▶ Work required
The entries below contain a line with "Open the Field Type Number dropdown" and a line with "Given: Click 용팸's cartoon face avatar". Quote exactly those two lines and all lines between them.
START Available records
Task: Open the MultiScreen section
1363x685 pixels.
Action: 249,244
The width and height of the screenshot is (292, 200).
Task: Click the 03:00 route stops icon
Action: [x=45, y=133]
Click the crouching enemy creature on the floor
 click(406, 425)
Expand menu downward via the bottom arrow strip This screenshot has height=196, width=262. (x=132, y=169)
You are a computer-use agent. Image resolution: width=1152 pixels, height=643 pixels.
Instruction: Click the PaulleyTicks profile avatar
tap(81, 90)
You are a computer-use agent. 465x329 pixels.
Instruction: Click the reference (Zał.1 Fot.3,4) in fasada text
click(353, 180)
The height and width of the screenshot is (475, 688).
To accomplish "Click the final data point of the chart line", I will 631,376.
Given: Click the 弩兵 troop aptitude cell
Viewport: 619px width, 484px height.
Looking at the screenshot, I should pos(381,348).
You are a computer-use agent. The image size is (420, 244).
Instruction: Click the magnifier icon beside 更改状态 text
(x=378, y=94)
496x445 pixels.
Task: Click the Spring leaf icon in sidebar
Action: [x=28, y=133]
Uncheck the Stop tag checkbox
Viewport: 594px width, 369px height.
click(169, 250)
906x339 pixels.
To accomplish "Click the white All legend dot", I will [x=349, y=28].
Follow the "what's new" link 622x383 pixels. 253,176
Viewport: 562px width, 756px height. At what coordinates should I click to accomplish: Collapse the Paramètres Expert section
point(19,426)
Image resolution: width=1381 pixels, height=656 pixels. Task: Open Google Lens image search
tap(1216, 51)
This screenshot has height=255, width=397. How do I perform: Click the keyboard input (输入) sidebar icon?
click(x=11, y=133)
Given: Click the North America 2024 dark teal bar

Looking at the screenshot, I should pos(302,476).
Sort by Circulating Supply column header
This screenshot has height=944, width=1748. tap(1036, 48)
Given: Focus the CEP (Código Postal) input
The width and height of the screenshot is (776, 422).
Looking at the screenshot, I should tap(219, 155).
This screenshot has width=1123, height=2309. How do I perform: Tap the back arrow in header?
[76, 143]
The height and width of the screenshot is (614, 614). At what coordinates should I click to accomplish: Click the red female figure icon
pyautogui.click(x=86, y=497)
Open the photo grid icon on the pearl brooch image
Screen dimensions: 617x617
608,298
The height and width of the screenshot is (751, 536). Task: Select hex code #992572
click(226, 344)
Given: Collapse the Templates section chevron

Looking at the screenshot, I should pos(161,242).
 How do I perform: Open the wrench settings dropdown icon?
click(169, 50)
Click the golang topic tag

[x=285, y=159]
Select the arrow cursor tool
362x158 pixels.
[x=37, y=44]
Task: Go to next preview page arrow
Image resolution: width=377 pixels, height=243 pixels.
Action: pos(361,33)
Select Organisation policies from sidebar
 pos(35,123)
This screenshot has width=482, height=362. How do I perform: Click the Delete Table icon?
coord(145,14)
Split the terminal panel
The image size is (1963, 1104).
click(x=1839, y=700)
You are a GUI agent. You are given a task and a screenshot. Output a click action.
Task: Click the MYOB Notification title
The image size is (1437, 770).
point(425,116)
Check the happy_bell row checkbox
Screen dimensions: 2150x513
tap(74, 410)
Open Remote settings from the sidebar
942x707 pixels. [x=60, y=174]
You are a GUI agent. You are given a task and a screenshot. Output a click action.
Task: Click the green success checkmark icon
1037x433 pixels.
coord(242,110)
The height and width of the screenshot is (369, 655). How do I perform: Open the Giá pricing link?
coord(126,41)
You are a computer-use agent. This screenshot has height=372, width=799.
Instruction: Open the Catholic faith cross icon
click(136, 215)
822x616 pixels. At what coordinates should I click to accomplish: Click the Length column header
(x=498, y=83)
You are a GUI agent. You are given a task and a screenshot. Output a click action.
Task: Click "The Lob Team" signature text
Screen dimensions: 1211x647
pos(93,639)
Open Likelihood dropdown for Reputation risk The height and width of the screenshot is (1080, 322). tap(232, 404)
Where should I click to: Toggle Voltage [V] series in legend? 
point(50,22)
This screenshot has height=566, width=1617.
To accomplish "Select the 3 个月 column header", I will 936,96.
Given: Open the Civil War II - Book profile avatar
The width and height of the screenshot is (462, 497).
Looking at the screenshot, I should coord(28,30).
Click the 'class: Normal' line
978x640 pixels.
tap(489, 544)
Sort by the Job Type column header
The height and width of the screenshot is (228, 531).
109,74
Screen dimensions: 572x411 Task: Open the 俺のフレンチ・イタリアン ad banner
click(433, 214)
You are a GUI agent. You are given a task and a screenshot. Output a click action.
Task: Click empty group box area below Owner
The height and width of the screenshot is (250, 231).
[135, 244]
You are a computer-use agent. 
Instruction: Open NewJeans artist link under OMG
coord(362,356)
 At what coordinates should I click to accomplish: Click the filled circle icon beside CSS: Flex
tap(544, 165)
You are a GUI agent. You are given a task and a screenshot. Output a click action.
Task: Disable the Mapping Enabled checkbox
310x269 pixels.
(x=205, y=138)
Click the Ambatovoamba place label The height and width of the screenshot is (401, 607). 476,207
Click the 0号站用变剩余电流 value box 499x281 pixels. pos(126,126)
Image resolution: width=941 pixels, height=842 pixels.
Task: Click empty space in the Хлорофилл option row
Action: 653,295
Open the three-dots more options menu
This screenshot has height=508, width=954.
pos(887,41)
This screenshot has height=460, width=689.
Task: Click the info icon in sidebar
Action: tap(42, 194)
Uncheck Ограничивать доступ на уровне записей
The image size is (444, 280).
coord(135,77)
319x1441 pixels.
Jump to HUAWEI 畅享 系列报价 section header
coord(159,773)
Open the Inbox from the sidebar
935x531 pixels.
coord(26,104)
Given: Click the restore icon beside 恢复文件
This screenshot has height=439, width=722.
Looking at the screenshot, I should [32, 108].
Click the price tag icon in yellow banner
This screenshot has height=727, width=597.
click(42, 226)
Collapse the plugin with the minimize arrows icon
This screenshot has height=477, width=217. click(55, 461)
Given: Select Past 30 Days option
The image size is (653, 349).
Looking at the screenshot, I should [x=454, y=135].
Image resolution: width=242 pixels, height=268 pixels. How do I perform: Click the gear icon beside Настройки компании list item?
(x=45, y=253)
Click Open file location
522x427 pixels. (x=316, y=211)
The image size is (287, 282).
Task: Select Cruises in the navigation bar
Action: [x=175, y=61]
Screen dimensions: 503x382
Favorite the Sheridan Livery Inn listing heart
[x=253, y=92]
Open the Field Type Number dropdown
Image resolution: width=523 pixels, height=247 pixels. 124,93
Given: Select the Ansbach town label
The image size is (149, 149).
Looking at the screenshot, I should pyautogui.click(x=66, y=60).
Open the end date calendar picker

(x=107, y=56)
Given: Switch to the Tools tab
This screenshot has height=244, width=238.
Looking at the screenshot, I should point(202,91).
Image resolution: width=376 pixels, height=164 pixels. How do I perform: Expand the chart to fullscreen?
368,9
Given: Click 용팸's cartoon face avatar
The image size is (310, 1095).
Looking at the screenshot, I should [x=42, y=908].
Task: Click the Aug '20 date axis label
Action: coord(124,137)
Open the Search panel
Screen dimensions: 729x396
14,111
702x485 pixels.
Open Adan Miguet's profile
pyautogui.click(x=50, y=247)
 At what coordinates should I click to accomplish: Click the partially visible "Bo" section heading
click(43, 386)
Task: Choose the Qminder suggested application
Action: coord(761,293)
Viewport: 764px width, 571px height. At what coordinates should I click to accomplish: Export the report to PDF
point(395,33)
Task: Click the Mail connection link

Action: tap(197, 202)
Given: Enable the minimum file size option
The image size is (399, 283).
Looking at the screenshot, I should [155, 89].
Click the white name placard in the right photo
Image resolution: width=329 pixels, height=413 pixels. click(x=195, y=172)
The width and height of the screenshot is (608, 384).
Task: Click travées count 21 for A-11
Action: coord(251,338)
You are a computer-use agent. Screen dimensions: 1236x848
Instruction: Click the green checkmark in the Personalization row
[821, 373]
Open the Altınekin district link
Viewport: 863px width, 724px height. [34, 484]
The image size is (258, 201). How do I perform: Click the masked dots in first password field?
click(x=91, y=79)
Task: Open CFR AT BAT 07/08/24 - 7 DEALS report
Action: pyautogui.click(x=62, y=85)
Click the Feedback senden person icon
END Available records
▶ Exercise solution
Open the Field Type Number dropdown
Image resolution: width=523 pixels, height=247 pixels. 124,93
Given: Select the Ansbach town label
The image size is (149, 149).
Looking at the screenshot, I should pyautogui.click(x=66, y=60).
Open the end date calendar picker

(x=107, y=56)
Given: Switch to the Tools tab
This screenshot has height=244, width=238.
Looking at the screenshot, I should point(202,91).
Image resolution: width=376 pixels, height=164 pixels. How do I perform: Expand the chart to fullscreen?
368,9
Given: Click 용팸's cartoon face avatar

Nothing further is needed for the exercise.